Large language models in building energy applications: a survey
Muhammad Arslan, Saba Munawar
Abstract
The use of large language models (LLMs) in building energy applications (BEAs) is driving intelligent and sustainable solutions. Research in this area has expanded across multiple subfields, highlighting the need for a comprehensive understanding of LLM adoption, key applications, and emerging trends. Existing surveys often focus on narrow technical use cases, overlooking the broader context of LLM integration in building energy (BE) systems. This survey reviews 76 peer-reviewed articles published between 2021 and July 2025 at the intersection of LLMs and BEAs.
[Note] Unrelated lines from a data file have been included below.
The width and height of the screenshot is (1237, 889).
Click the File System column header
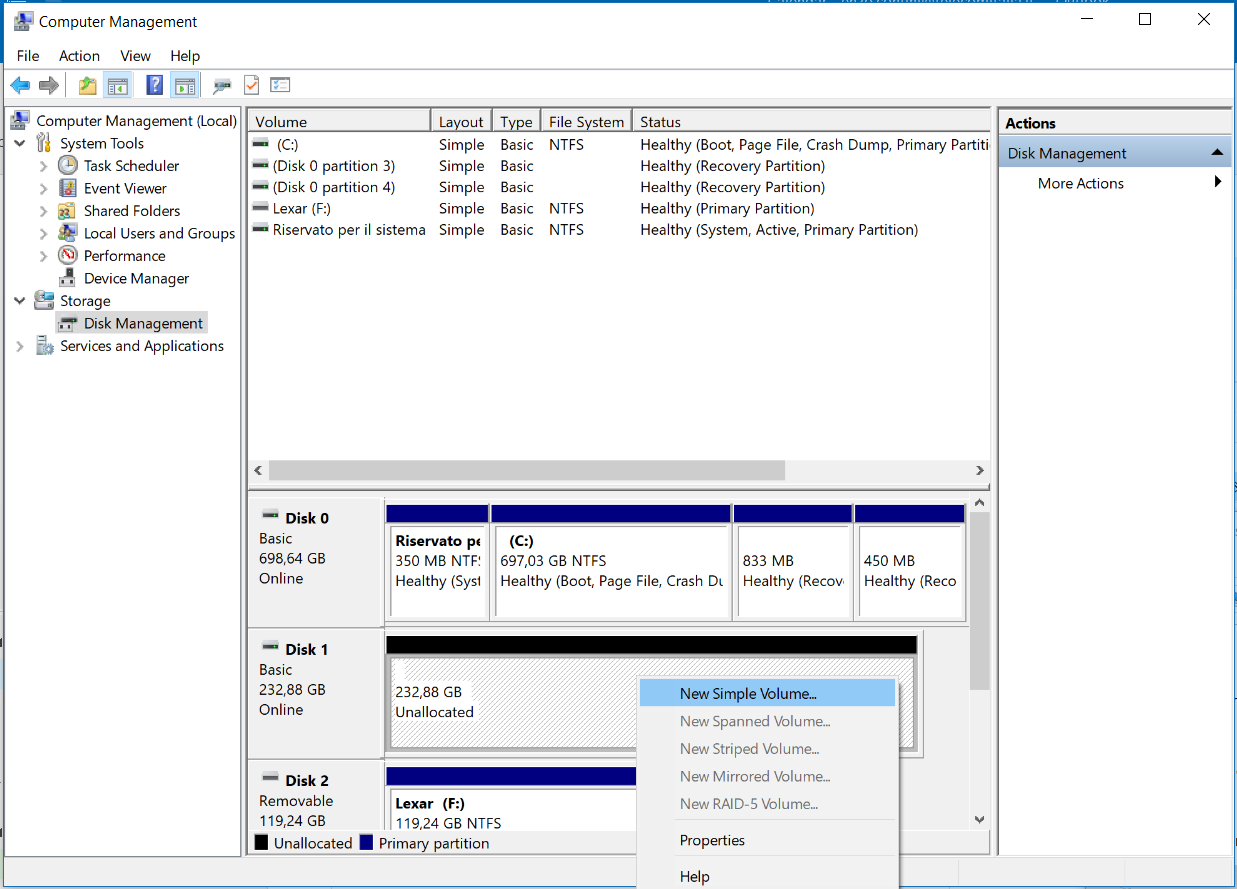pos(586,122)
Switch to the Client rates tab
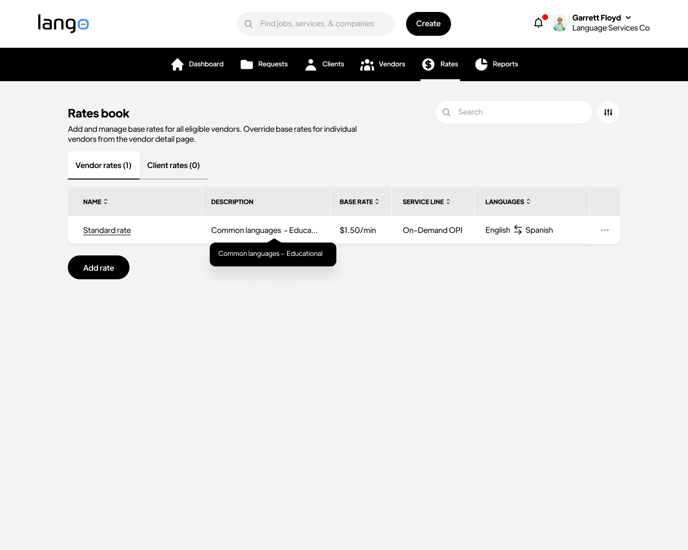Image resolution: width=688 pixels, height=550 pixels. click(173, 165)
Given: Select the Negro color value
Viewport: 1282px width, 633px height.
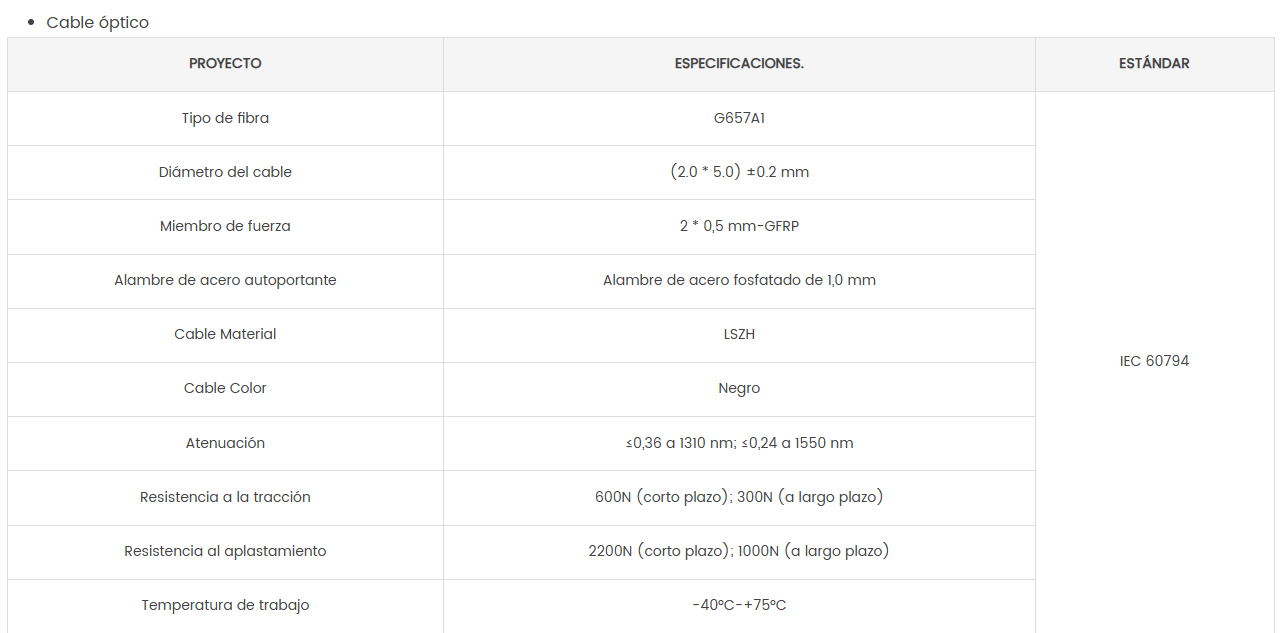Looking at the screenshot, I should click(739, 388).

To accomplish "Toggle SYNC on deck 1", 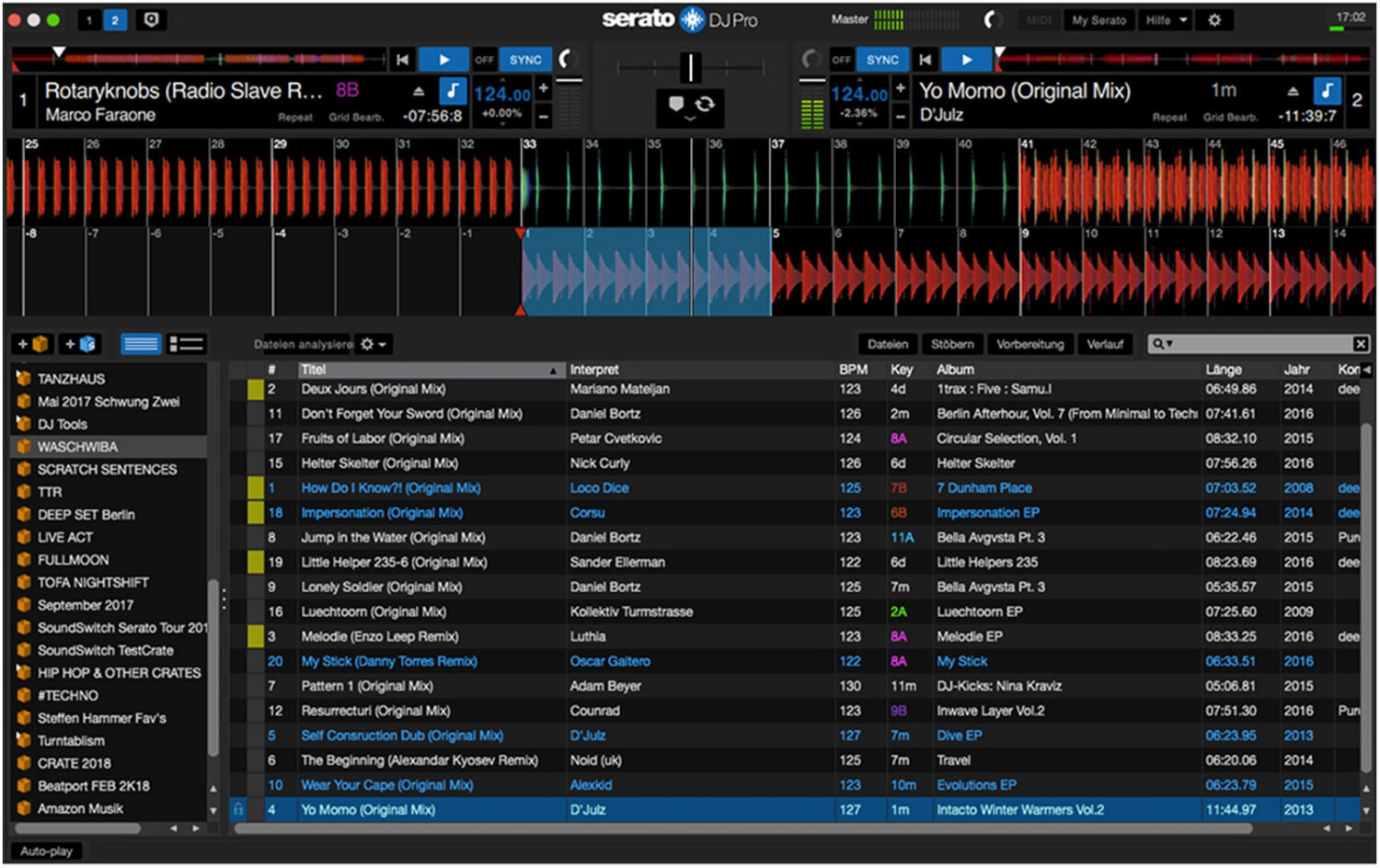I will click(x=524, y=59).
A multi-scale analysis is presented, including keyword analysis, conceptual linkages via co-occurrence networks, topic modelling across six domains, and temporal assessment of study and method distributions. This approach provides a structured synthesis without delving into model-specific technical details. Key findings indicate that LLMs are transitioning from experimental tools to core infrastructure: they serve as semantic connectors between modelling, automation, and human-centred feedback; foundational methods dominate topic share; and methodological maturity has accelerated since 2023. Practical applications include semantic data integration, automated occupant surveys, decision support for retrofits, and energy-aware control. The survey offers a roadmap for scalable, interoperable, and human-aware BEAs, informing both research and practice.